TASK DETAILS:
What follows is a listing. Return every line of it exactly.

------------------------------------------------------------

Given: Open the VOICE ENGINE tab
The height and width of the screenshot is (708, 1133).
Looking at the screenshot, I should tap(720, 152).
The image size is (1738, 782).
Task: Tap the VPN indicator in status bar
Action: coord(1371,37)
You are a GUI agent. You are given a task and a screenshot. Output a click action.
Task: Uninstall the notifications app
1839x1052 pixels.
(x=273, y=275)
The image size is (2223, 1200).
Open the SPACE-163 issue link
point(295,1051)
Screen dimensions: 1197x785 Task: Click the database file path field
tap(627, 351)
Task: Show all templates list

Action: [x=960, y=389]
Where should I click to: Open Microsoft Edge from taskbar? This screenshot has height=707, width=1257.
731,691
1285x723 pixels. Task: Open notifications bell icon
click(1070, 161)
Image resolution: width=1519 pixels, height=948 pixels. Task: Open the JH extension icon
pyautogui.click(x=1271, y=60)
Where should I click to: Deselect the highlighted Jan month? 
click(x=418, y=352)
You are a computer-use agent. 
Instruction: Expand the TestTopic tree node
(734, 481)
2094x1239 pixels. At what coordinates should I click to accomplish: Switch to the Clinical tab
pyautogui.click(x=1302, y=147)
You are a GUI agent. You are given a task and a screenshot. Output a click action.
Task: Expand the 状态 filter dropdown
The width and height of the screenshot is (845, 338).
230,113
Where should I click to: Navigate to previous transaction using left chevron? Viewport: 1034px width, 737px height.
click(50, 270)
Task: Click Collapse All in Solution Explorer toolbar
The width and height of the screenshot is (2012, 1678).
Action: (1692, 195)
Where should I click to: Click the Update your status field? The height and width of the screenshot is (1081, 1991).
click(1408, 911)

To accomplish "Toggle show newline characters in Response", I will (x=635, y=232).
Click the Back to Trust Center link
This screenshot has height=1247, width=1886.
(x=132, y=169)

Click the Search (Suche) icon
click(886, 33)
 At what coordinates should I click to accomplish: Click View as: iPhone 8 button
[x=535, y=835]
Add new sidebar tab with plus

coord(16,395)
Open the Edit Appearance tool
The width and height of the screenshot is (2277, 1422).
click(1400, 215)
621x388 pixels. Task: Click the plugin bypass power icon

------------------------------------------------------------

YOUR RESPONSE:
Given: Open the VOICE ENGINE tab
The height and width of the screenshot is (708, 1133).
Looking at the screenshot, I should tap(720, 152).
The image size is (1738, 782).
Task: Tap the VPN indicator in status bar
Action: coord(1371,37)
You are a GUI agent. You are given a task and a screenshot. Output a click action.
Task: Uninstall the notifications app
1839x1052 pixels.
(x=273, y=275)
The image size is (2223, 1200).
Open the SPACE-163 issue link
point(295,1051)
Screen dimensions: 1197x785 Task: Click the database file path field
tap(627, 351)
Task: Show all templates list

Action: [x=960, y=389]
Where should I click to: Open Microsoft Edge from taskbar? This screenshot has height=707, width=1257.
731,691
1285x723 pixels. Task: Open notifications bell icon
click(1070, 161)
Image resolution: width=1519 pixels, height=948 pixels. Task: Open the JH extension icon
pyautogui.click(x=1271, y=60)
Where should I click to: Deselect the highlighted Jan month? 
click(x=418, y=352)
You are a computer-use agent. 
Instruction: Expand the TestTopic tree node
(734, 481)
2094x1239 pixels. At what coordinates should I click to accomplish: Switch to the Clinical tab
pyautogui.click(x=1302, y=147)
You are a GUI agent. You are given a task and a screenshot. Output a click action.
Task: Expand the 状态 filter dropdown
The width and height of the screenshot is (845, 338).
230,113
Where should I click to: Navigate to previous transaction using left chevron? Viewport: 1034px width, 737px height.
click(50, 270)
Task: Click Collapse All in Solution Explorer toolbar
The width and height of the screenshot is (2012, 1678).
Action: (1692, 195)
Where should I click to: Click the Update your status field? The height and width of the screenshot is (1081, 1991).
click(1408, 911)

To accomplish "Toggle show newline characters in Response", I will (x=635, y=232).
Click the Back to Trust Center link
This screenshot has height=1247, width=1886.
(x=132, y=169)

Click the Search (Suche) icon
click(886, 33)
 At what coordinates should I click to accomplish: Click View as: iPhone 8 button
[x=535, y=835]
Add new sidebar tab with plus

coord(16,395)
Open the Edit Appearance tool
The width and height of the screenshot is (2277, 1422).
click(1400, 215)
621x388 pixels. Task: Click the plugin bypass power icon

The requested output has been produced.